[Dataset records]
- Opening Delimiter -

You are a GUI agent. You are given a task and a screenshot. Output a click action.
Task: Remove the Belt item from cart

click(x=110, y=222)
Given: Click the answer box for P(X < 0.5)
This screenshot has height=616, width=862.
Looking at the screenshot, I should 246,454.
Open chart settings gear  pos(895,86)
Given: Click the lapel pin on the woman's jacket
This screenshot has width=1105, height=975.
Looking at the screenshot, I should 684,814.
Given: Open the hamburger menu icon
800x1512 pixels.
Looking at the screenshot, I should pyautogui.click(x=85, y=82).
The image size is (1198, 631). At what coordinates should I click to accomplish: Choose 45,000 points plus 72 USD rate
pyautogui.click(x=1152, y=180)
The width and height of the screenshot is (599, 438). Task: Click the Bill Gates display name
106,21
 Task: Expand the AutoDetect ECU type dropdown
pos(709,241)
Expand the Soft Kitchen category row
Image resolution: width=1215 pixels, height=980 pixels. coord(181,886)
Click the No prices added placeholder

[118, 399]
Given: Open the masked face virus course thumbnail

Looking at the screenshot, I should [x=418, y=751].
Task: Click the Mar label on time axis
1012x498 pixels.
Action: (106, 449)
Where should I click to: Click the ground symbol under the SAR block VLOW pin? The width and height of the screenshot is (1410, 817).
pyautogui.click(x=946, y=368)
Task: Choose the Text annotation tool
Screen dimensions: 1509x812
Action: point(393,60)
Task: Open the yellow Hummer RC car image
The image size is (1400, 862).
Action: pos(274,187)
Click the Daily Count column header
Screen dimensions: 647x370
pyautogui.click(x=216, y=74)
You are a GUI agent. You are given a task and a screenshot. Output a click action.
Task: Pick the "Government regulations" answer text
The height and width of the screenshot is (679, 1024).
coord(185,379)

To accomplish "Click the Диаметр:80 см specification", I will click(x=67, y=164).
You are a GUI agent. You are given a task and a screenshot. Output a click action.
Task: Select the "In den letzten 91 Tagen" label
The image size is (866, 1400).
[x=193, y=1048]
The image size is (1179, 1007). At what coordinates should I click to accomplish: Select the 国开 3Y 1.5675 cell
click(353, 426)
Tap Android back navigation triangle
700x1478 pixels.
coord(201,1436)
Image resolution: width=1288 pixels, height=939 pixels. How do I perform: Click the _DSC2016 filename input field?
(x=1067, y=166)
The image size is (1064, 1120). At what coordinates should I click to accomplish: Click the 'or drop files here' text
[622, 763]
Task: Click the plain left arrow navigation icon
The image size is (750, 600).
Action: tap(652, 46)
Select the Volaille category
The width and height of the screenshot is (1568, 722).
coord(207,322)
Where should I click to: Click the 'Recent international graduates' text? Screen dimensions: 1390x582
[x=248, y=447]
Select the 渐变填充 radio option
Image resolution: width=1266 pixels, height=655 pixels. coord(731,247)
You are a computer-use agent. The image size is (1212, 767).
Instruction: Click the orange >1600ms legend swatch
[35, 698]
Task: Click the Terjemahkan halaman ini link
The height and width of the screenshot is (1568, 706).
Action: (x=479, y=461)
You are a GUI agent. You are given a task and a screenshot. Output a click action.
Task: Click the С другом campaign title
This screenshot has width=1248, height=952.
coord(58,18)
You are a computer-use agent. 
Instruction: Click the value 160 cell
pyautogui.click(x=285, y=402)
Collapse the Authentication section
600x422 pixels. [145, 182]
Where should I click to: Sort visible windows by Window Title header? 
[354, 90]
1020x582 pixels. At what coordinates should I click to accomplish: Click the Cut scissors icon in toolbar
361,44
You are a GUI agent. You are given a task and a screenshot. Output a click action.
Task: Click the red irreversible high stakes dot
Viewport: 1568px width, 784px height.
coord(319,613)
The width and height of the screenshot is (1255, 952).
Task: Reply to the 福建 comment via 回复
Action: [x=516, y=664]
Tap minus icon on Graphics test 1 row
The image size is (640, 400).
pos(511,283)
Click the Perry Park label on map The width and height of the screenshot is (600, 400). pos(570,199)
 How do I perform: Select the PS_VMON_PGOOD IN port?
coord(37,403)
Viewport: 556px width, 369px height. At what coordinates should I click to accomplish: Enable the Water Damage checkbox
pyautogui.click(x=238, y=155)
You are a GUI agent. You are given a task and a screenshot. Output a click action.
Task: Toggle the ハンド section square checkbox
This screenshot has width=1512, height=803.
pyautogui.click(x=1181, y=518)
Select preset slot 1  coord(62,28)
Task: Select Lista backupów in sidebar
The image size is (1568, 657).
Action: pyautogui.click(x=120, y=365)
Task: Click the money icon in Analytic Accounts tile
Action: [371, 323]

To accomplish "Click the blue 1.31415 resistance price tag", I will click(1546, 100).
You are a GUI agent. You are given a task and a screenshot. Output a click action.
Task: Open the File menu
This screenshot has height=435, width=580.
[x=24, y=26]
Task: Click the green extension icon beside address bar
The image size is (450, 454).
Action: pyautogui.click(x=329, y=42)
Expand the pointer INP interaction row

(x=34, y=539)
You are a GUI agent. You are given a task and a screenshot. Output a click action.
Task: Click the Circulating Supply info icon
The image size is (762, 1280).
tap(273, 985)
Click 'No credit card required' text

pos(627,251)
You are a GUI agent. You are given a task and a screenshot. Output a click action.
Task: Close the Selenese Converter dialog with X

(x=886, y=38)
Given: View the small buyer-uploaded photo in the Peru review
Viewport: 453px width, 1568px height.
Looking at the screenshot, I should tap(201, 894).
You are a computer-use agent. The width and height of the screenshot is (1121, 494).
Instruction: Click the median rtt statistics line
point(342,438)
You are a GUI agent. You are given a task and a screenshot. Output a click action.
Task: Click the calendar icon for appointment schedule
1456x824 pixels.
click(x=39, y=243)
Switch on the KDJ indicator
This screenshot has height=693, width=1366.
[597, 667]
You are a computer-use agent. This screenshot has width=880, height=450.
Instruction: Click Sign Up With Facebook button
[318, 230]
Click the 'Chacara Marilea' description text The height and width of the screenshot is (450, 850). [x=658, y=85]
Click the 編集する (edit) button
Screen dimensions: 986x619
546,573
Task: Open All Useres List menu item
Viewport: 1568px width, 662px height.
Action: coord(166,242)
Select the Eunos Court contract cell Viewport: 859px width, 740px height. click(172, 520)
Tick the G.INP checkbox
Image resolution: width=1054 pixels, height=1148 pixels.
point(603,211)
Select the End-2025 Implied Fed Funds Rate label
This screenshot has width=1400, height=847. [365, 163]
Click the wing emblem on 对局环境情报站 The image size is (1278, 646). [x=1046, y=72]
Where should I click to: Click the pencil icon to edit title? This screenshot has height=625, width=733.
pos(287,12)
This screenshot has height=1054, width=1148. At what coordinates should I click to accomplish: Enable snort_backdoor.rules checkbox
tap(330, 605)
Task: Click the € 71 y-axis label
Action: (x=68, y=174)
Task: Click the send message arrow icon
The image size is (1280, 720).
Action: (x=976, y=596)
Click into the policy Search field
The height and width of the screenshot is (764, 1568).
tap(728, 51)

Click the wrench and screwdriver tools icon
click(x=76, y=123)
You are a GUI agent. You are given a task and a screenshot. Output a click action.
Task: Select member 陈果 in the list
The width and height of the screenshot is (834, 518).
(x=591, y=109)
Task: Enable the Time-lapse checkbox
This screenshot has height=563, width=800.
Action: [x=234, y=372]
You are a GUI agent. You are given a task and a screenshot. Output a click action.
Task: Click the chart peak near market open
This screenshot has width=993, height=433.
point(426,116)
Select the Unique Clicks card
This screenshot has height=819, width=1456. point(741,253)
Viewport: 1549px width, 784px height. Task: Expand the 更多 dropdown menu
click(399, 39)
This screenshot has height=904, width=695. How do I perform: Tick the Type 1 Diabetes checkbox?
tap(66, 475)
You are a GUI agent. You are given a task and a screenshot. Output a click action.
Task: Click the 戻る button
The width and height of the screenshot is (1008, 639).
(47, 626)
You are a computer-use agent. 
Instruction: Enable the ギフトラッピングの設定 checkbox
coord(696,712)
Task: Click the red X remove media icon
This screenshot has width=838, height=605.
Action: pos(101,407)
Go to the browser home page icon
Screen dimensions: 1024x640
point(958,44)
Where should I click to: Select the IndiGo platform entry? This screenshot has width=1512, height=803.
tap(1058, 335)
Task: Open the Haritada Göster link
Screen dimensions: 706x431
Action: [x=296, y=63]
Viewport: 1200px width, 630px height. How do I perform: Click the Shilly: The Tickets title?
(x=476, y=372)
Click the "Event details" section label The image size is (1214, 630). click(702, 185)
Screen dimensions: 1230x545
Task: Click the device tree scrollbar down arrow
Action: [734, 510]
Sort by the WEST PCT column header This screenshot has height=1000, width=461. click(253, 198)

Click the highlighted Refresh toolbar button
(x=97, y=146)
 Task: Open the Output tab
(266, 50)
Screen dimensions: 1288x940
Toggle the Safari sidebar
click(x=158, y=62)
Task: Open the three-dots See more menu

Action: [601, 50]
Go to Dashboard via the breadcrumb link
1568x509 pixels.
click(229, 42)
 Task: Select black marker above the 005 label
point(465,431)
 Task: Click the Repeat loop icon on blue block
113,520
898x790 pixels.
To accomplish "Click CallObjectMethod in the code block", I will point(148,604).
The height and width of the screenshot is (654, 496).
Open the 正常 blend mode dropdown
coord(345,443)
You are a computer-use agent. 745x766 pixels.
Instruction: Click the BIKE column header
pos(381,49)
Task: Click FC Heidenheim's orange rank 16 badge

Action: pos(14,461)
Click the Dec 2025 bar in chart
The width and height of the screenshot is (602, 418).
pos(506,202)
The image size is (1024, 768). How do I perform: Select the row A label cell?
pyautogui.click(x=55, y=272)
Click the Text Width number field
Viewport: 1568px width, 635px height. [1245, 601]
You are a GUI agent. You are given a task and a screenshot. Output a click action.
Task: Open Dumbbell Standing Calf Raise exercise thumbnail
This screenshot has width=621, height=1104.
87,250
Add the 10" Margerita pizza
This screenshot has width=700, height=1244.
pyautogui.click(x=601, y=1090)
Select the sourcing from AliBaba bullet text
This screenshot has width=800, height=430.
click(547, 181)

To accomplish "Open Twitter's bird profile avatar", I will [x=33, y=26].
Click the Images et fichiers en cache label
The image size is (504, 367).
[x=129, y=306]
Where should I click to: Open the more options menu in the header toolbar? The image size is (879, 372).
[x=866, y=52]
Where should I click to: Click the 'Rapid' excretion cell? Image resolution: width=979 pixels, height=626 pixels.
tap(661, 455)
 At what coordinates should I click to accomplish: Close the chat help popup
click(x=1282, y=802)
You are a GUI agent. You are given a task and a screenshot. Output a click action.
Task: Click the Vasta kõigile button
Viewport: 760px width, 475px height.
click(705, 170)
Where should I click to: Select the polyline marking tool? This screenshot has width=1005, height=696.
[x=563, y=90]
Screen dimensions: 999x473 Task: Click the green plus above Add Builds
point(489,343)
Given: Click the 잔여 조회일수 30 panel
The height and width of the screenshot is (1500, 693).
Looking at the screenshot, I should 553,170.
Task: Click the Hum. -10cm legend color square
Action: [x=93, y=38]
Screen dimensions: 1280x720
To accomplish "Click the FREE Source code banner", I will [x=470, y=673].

- Closing Delimiter -

_Task directions_
Filter the entries down to the lines with the word "answer" in them.

_Worked solution_
Given: Click the answer box for P(X < 0.5)
Task: Pick the "Government regulations" answer text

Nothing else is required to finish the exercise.